Светлана: Смотрите, осталось две минуты. Я просто хочу быстренько подытожить и сказать. Скажите мне, пожалуйста, какие могут быть все-таки, на ваш взгляд, самые реальные варианты развития событий на ближайшее десятилетие в связи с Северной Кореей? В ближайшее десятилетие там, скорее всего, ничего не изменится или все-таки, вы думаете, что-то произойдет?
Кунадзе: На этот вопрос никто не ответит. Агония режимам продолжается уже достаточно давно.
Светлана: Может, завтра, а может, через 20 лет.
Кунадзе: Последние 10 лет уж точно. Режим может рухнуть завтра, режим может просуществовать еще и 20, и 30 лет. Я бы сказал так, что, во-первых, перспектива возобновления переговоров, на мой взгляд, неплохи. Вполне возможно, что переговоры возобновятся , и снова пойдет все по кругу.
Светлана: Объединятся когда-нибудь Кореи?
Кунадзе: Нет, конечно.
Светлана: Никогда?
Кунадзе: Когда рухнет режим, тогда, естественно, неизбежно объединятся. Объединиться просто по договоренности… Россия с Белоруссией – извините меня, о чем мы говорим?
Светлана: Я не очень верю уже, это не их вариант.
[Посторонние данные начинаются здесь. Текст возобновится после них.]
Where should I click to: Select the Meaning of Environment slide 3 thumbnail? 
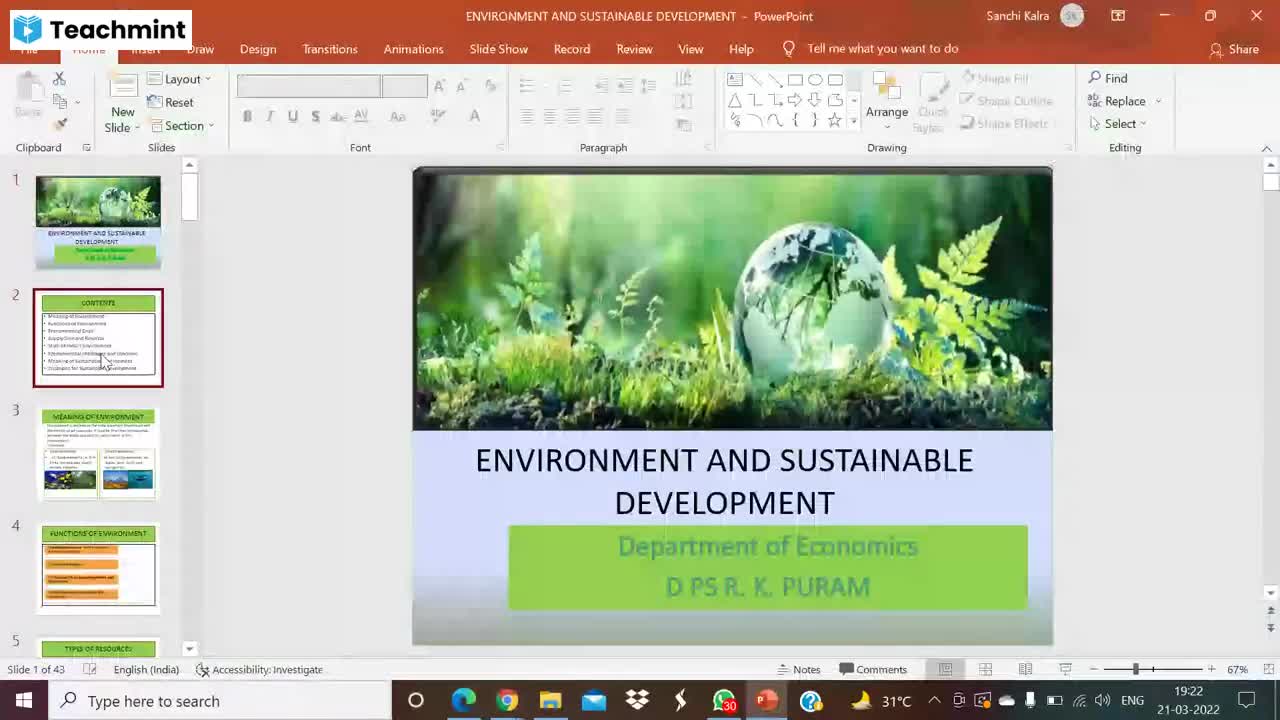(x=98, y=453)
Кунадзе: Конечно, нет. Существуют, между тем, международно-правовые формулы, позволяющие обеспечить безопасность Северной Кореи при условии ее отказа от ядерного оружия.
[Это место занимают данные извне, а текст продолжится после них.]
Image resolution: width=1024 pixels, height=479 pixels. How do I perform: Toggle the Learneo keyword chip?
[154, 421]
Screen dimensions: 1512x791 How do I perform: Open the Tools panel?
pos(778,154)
Светлана: Ага. Спасибо. Наше время, к сожалению, уже пробежало. Напоминаю, что говорили мы сегодня с Георгием Кунадзе и Владимиром Евсеевым. Говорили о Северной Корее, о последних громких заявлениях, сделанных руководством этой страны, и о том, какие угрозы, реальные и нереальные, представляет сегодня Северная Корея всему миру и нашей стране. До встречи через неделю. Всего доброго. До свидания.